This past Thursday my colleague Kirk Knoernschild pointed out a blog post by Alistair Cockburn about Taylorism creeping into the world of agile. Alistair’s post ignited a discussion within Gartner’s IT1 team reflecting on how it applied to our own agile work practices. What follows are some of my insights about the dangers of Tayloristic thinking taking over agile.
Personally, I have written much about the influence of Taylorism on IT, management theory, and human behavior so I was certainly interested to hear how it was infiltrating agile. Tayloristic thinking, where efficiency is the sole basis of your approach, has permeated management doctrine for over 100 years. Taylor believed managers should dictate how men should work. Time-motion studies, metrics, and removing people from the puzzle are some of his contributions which created the hazardous belief system called efficiency thinking.
I can’t stop thinking about the irony of “agile” and “Taylorism” getting together in the same sentence. It would be like Donald Trump and Rosie O’donnell announcing their engagement, or the slow food movement being supported by fast-food chains, it is not an expected combination.
You may be thinking “But Mike, the post talks about metrics and metrics are good aren’t they?” There is a big difference between the use of metrics to understand something and the mindless pursuit of efficiency. In my blog post “A Life out of Control” I discuss the pox of Taylorism:
The industrial age and the work of Frederick Winslow Taylor made control popular as we used humans to mechanize our factories. Control permeated society down to the education systems that eliminated variability, encourage conformity, and produce the mechanized humans for the industrial machine. But the control mentality does not have utility in a world that is co-creative and cognitive. We must replace control with the creation of shared value, a fondness for contribution, appreciation for human uniqueness, and the embrace of uncertainty. We need to create an atmosphere of humility where co-creative energies are released instead of subdued. Our future depends on the cultivation of new ideas and shared knowledge — a future easily smothered by control.
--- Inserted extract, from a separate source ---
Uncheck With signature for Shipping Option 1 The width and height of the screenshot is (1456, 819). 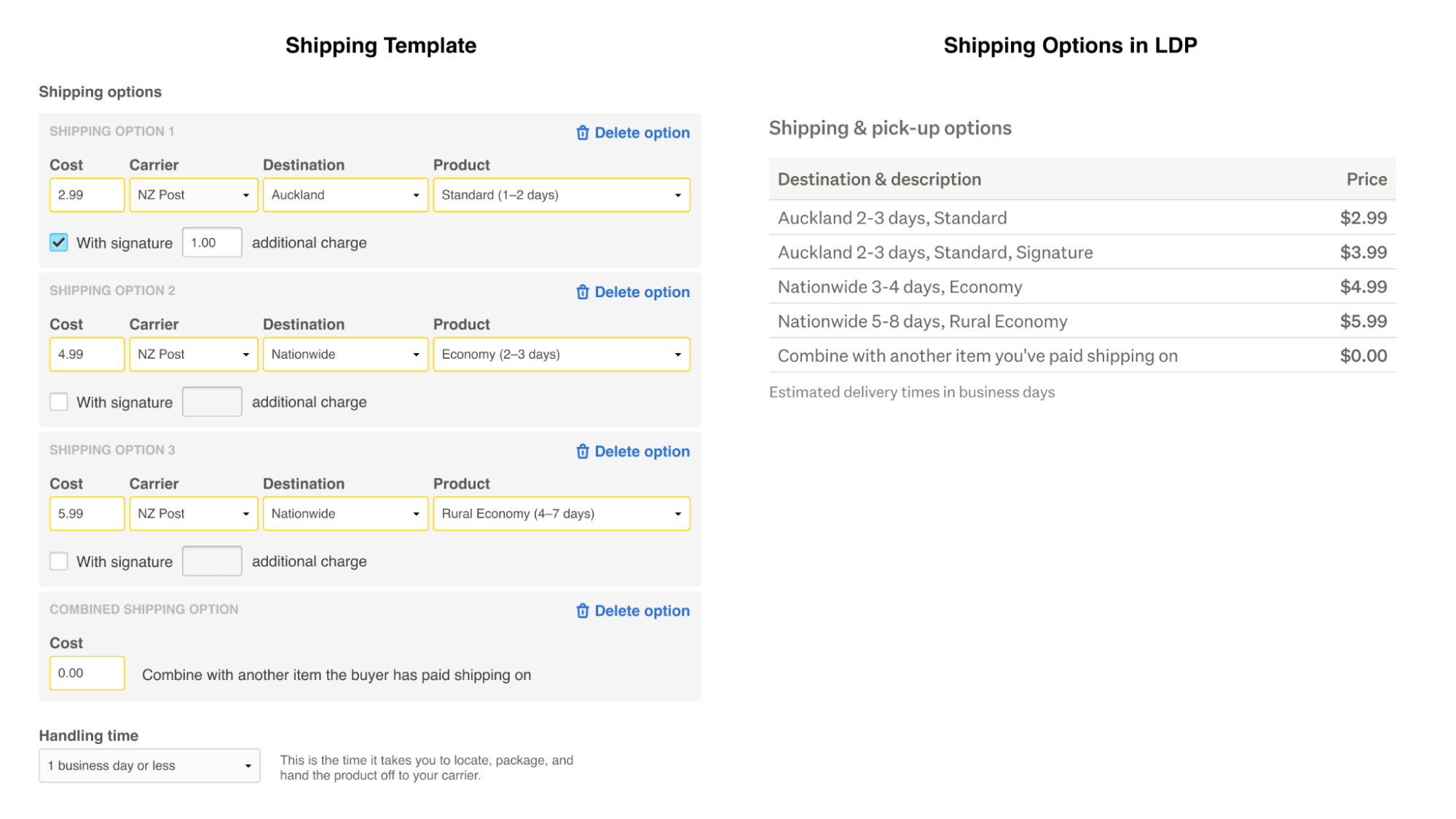[58, 242]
This is why I feel that agile is not evolving when it embraces Taylorism, it is devolving.
Alistair’s post is timely because I recently finished a research document “Improving Cross-Competency IT Effectiveness” that will be published in the coming months for IT1 subscribers. In that document, I illustrate how IT has multiple competencies that work in concert with one another to achieve a greater effectiveness level. Yet, many IT organizations are fixated on improving single competencies and wonder why organizational effectiveness is elusive. I use agile adoption throughout the paper to illustrate the corrosive effects of single-competency maturity thinking which has its origins in efficiency thinking:
The pathological pursuit of single-competency maturity blinds IT staff from seeking effectiveness improvements beyond their own competency silo. One example of this poisonous mindset is illustrated by how organizations are pursuing Agile development. Many organizations adopt Agile practices to improve business outcomes and generate more value for the development dollar. But they cannot attain that goal when they emphasize Agile adoption solely during the development phase. Ignoring related practices – estimation, prioritization, and budget allocation – suffocates the improvement they seek.
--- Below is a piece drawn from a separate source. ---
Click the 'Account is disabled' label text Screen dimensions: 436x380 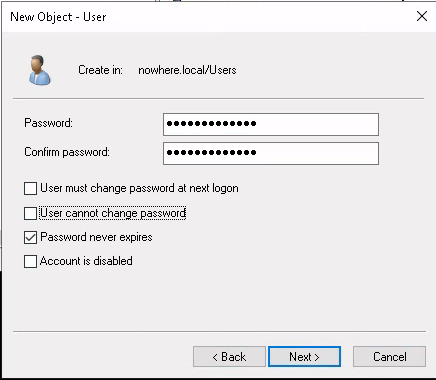point(86,261)
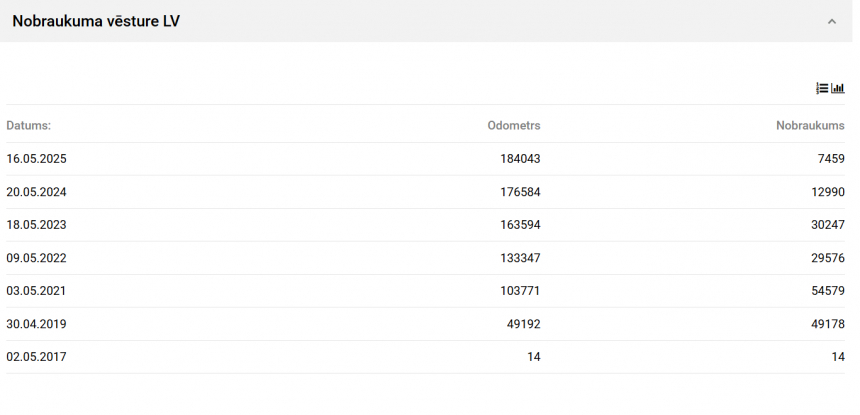Click mileage value 7459
The image size is (860, 415).
(831, 159)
Taylorism is a pox upon agile. Efficiency thinking – Taylorism – causes incrementalism and striving to be rated “+1” (i.e. if your efficiency is a one, you strive to become a two). As you constantly focus on efficiency, human nature causes you to ignore other inputs that are not related to efficiency. This results in incrementalism which prevents you from breakthrough thinking, and isn’t breakthrough thinking what you are hoping for by adopting agile? Breakthrough thinking is certainly what IT needs.
Mark McDonald’s post highlights the urgency for a revolutionary change
The enterprise is up for grabs. One difference between an evolution and a revolution is that evolutionary change is based on adapting to the environment while revolution either creates or has at is roots a fundamental change in that environment and its circumstances.
IT would be facing an evolutionary change if it were not for the observation that enterprises are changing as they take the turn from the past and into a future dominated by the need for growth in a sluggish economy, new requirements for productivity, and the need for product and service innovation.
These differences are leading executives to look for new ways to manage the enterprise, its operations and performance. This opens the door for IT and others to revolutionize their role as simply delivering last years results plus or minus 10% will not drive success.
We need a different style of thinking to make revolutionary changes and Taylorism is not it.